TEXTO DE LECTURA>
Los elogios pueden hacer milagros con los alumnos que tienen mucha dificultad en la lectura. Haga comentarios positivos cuando se dan las respuestas correctas ("¡Estupendo! La palabra es Sequoia.").
Pare al alumno luego de cometerse un error. Demuéstrele lo que debe hacer y dé la oportunidad de hacerlo correctamente ("Esa palabra es 'trouble.' ¿Cuál es esta palabra?") Trate de no utilizar la palabra "no".
Dé instrucciones claras y directas ("Di esta palabra" en vez de "¿Quieres decirla?").
Documente el rendimiento del alumno. Haga un repaso de todos los desaciertos del alumno. Recuerde que los alumnos "deben decirlo como si lo supieran."
Trabaje desde el principio hasta el final de la sesión de tutoría.
Mantenga las sesiones de tutoría animadas y dinámicas.
Trate de no hacerle mayor caso a las faltas leves de conducta. Limítese a reconocer la buena conducta.

DATOS PARA ANALIZAR>
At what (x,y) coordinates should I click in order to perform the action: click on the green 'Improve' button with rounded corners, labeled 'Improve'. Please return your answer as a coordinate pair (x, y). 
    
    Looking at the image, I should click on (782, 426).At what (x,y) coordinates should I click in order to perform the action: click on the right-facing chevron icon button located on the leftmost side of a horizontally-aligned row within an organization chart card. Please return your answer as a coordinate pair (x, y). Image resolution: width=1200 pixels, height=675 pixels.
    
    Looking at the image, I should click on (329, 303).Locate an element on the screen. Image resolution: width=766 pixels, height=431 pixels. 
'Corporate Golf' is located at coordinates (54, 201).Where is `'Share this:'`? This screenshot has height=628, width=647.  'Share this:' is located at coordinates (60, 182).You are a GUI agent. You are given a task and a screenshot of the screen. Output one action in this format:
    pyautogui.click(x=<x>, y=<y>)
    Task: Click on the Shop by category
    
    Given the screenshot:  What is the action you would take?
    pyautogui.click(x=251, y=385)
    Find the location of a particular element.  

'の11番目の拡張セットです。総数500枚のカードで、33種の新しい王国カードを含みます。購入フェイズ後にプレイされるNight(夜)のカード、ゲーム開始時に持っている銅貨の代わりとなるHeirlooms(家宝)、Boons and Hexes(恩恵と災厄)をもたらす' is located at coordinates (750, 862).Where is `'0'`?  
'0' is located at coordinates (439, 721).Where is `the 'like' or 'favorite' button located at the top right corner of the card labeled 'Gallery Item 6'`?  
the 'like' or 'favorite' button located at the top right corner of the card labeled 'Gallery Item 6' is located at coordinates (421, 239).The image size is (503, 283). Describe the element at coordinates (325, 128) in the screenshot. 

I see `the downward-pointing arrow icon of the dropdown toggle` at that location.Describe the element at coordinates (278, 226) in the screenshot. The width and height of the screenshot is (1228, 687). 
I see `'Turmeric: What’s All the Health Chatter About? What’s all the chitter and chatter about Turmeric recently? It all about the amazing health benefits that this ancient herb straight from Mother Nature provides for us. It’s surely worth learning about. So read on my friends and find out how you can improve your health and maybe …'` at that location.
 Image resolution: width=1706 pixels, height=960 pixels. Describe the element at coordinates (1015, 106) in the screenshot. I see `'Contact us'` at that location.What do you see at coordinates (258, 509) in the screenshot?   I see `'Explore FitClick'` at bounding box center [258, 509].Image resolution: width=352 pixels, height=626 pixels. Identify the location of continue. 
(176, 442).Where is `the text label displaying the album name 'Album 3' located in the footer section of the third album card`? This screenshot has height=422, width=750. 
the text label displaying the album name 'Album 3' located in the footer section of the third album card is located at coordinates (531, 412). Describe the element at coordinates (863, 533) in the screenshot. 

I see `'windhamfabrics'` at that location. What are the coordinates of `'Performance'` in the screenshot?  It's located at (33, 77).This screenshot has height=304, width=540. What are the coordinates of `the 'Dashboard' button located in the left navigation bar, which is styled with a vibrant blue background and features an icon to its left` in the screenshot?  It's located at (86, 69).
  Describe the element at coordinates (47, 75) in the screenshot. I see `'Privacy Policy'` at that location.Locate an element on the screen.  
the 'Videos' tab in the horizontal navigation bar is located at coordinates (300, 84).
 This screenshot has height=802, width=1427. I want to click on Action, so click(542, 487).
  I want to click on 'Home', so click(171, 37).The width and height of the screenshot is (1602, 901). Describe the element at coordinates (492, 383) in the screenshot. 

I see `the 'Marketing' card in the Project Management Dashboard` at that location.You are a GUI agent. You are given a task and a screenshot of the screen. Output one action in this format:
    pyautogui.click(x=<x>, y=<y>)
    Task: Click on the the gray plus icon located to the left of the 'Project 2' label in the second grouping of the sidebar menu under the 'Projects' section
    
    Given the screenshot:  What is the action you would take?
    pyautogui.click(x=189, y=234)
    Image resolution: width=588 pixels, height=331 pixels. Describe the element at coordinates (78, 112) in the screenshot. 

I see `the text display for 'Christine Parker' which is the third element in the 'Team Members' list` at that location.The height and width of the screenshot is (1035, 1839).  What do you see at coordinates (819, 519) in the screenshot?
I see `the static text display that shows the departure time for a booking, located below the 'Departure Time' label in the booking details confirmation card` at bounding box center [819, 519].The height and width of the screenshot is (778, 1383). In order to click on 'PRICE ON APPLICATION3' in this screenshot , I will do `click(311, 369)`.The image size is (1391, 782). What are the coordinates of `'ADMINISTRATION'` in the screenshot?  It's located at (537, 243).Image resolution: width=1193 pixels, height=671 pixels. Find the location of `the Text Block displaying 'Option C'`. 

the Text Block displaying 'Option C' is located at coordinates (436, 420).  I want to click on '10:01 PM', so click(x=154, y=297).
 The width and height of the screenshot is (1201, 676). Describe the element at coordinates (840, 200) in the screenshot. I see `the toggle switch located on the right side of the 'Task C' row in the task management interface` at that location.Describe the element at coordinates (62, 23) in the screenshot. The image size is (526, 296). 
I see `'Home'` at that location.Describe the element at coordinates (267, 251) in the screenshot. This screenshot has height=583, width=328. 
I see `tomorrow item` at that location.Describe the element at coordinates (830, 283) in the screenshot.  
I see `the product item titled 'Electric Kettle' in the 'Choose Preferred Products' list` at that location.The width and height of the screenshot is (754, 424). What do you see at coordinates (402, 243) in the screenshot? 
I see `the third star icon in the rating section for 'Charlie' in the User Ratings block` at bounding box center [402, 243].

TAREA 1>
Reproduzca el fragmento de los consejos para la tutoría de lectura que empieza con las palabras "Mantenga las sesiones" y termina con "la buena conducta.".
TAREA 2>
Siga escribiendo los consejos para la tutoría de lectura a partir del último consejo.

RESULTADO 1>
Mantenga las sesiones de tutoría animadas y dinámicas.
Trate de no hacerle mayor caso a las faltas leves de conducta. Limítese a reconocer la buena conducta.

RESULTADO 2>
Demuestre a los alumnos que ellos son importantes para usted mediante su dedicación y los ánimos que les infunde.
Llegue al menos 15 minutos antes del comienzo de la sesión de tutoría. Encárguese de que el plan y los materiales para la sesión estén preparados de antemano de modo que la sesión pueda comenzar tan pronto como llega el alumno.
Una vez que comience ejerciendo como el tutor de un alumno, continúe con ese alumno durante todo el año.
Reúna datos sobre el rendimiento del alumno cada día, y siga los datos en un cuadro (usando un gráfico, estrellas, etc.) para permitir una representación visual de los mejoramientos logrados en el programa.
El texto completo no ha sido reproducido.